REQUIRED ACTION — Once the pictures are set aside, transcribe the remaining data exactly.

DATA PROVIDED —

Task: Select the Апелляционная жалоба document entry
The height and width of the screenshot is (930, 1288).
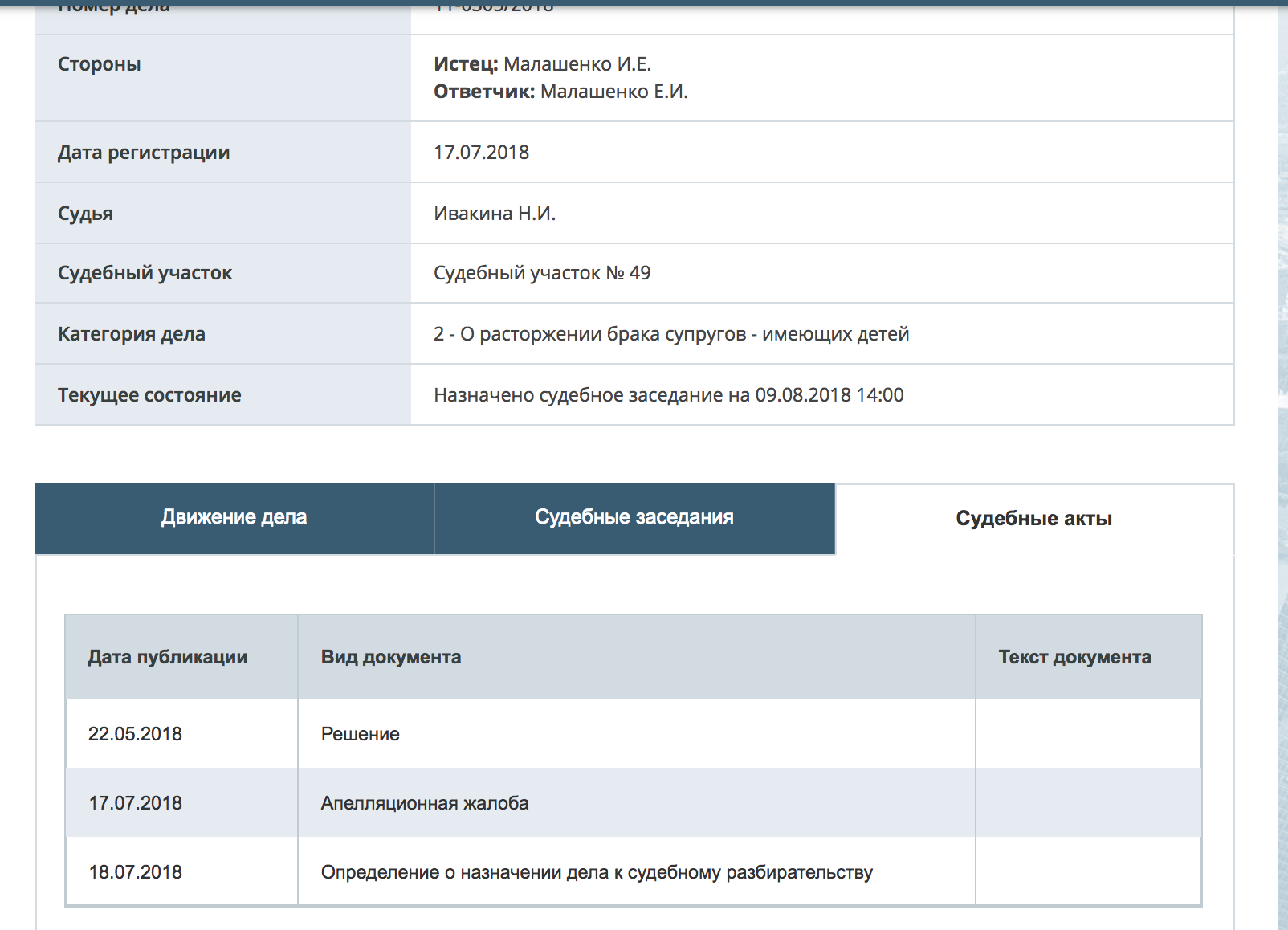Action: [x=425, y=803]
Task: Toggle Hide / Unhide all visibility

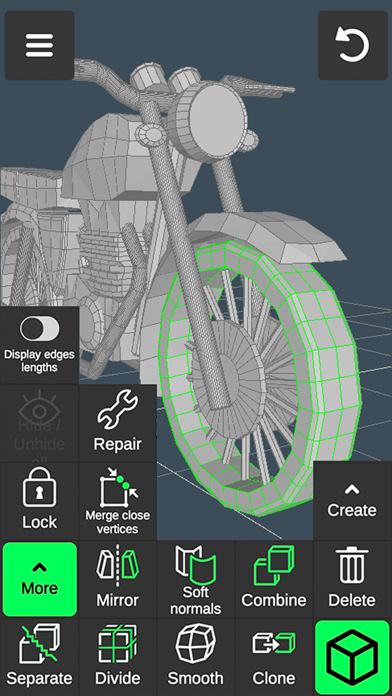Action: tap(40, 423)
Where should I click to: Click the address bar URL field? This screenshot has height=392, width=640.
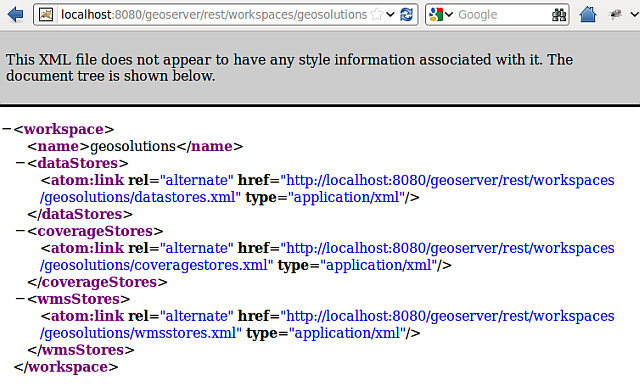click(x=214, y=15)
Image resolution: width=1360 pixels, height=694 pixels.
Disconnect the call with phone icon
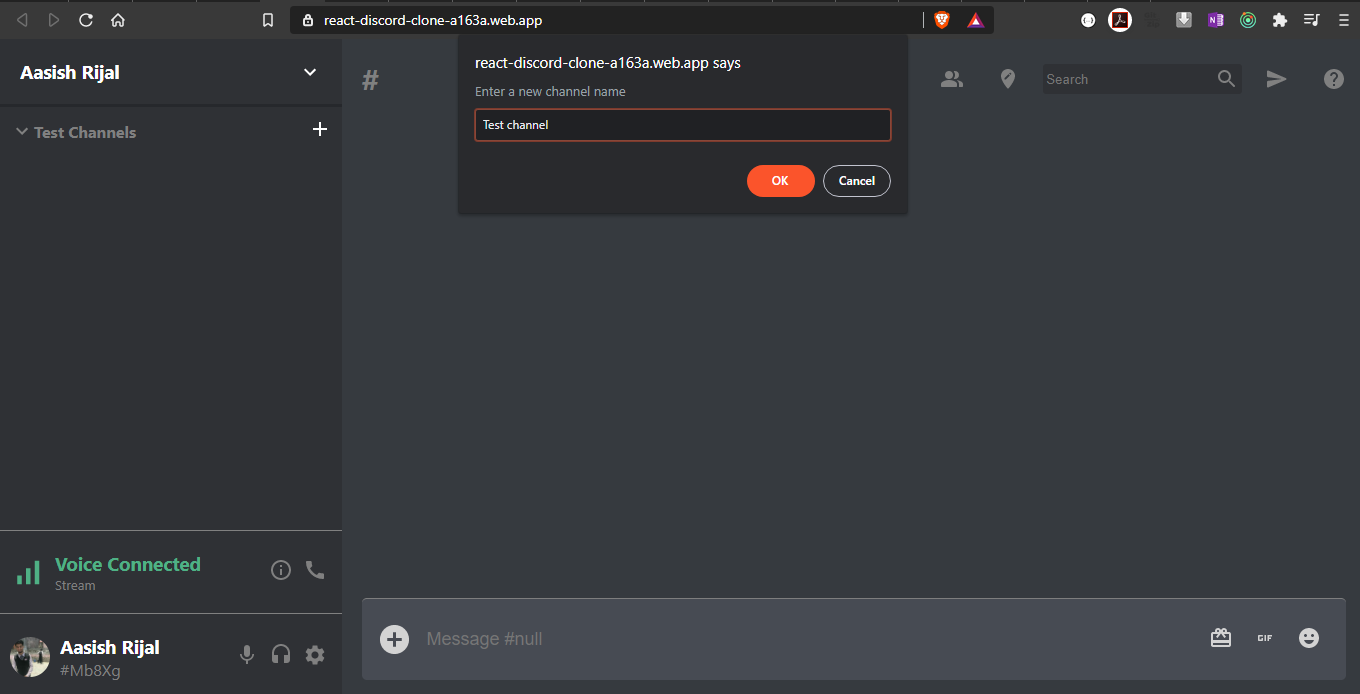click(315, 570)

EXERCISE OUTPUT —
Task: Select the Апелляционная жалоба document entry
The height and width of the screenshot is (930, 1288).
Action: [x=425, y=803]
Task: Toggle Hide / Unhide all visibility

Action: tap(40, 423)
Where should I click to: Click the address bar URL field? This screenshot has height=392, width=640.
click(x=214, y=15)
Image resolution: width=1360 pixels, height=694 pixels.
Disconnect the call with phone icon
click(315, 570)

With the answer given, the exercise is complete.